The first version of Windows I used was Windows/386 2.1 and it gives me pause to realize that was twenty years ago. Windows 2.1 was the first operating system sold by Microsoft allowing a primitive form of multitasking, meaning your PC could handle multiple processes at the same time.1 This version is also famous for what may be the most simultaneously corny and terrifying operating system promotional video ever.
Back in 1989, as a high school student, Windows 2.1 meant I could run my (pre-Internet) modem-based bulletin board system in the background as I wrote essays using Wordperfect and played a game, all at once! It was amazing, even if it crashed regularly the built-in calculator was creative. If asked to subtract 10.2 from 10.21 the result was puzzling: 0.0100000000000016. Cooperative multitasking and Windows 2.1, though clunky, and severely limited to juggle around DOS’s 640K memory limit, was a leap ahead for the DOS world.
Since then, there have been many Windows iterations, each one with its own unique look-and-feel and blips-and-chimes, features have appeared and sometimes vanished. Of all the versions, some have been stand-out performers like Windows 2000, and a few clunkers, like Windows ME deserves the joke that ME was an abbreviation for Mistake Edition.
Microsoft Windows 7, the latest version, has been my primary workplace computing platform since January. It wasn’t released to the public until last month, but I was excited to try the beta versions. Immediately, I appreciated most of the interface changes and the stability, but most surprisingly Windows 7 appears to be much speedier than its predecessors.
The Windows 7 experience comes in welcome contrast to Vista. In 2006, I struggled with Vista’s poor performance for a week or two, shook my fist at the incessant complaints from the User Account Control (UAC) window, and dumped it to return to Windows XP. Upon official release, I tried Vista again, but appalled by the performance hit I took with the upgrade, I returned to XP, flirted with other options, and started waiting for the next version, codenamed Vienna, to be released as a beta.

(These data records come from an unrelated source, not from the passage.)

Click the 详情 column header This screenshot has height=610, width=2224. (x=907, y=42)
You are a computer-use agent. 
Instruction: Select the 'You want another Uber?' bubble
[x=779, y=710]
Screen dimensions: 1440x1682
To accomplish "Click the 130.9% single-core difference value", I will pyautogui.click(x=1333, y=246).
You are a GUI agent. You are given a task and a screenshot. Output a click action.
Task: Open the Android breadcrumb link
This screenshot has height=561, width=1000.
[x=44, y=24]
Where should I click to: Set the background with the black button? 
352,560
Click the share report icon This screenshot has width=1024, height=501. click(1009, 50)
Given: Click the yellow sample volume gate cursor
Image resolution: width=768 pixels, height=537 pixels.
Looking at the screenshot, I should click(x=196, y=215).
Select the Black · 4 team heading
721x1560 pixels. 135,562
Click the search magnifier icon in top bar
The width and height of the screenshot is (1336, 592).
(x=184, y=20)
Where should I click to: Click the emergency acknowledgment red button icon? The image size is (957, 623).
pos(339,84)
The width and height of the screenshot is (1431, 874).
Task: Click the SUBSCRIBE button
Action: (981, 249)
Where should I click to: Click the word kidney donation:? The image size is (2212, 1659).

Typically, a fresh install of an upgraded operating system on existing hardware results in slower performance– that’s been my experience over the years, whether you’re talking Windows, MacOS, or Linux. Why is that? There is price associated with the bells and whistles of progress, increased complexity, balanced against the reliable and unrelenting march of Moore’s Law. So I was not expecting Windows 7 to seem faster than both my Windows XP and Vista experiences. To check against my perceptions, I found others benchmarking the same observations.
When I conducted rudimentary benchmarking with my Lenovo T500 laptop (Intel Core 2 Duo T940 processor & 2 gigs of RAM), I ran 32-bit versions of Windows XP SP3, Vista SP1, and 7, and found start-up and shutdown functions to be dramatically improved from XP and copying and compressing files to be faster than both XP and Vista. When I benchmarked some complex Microsoft Office functions, 7 performed a bit better than Vista, but not dramatically. Still, I’m impressed!
So, if you have newer hardware, particularly if you have a multicore processor, I’d recommend giving Windows 7 serious consideration. Before proceeding, remember to always verify compatibility and support for existing applications and peripherals before making the leap, backup all your important data, and be prepared to spend a little time familiarizing yourself with the new features and interface.
Here are some starting points to learn more about Windows 7 beyond its performance improvements:
- List of Top 20 Features of Windows 7 – quick summary
- How to Use Windows 7’s New Interface – getting around the new interface, useful particularly if you’re unfamiliar with Vista
- Browsing, Finding, Organizing, and Finding Information with Windows 7 – short video addresses changes to to search and file organization features
–John C. Rowland
1 Yes, one could argue Microsoft “sold” XENIX as an advanced product using pre-emptive multitasking well before Windows 2.1 existed, but it was never sold directly by Microsoft. XENIX was a popular Unix variant licensed from AT&T and ported by Microsoft to the Intel 8086 platform. From there Microsoft licensed to to companies like SCO and Tandy who sold it, Microsoft never directly sold it to consumers.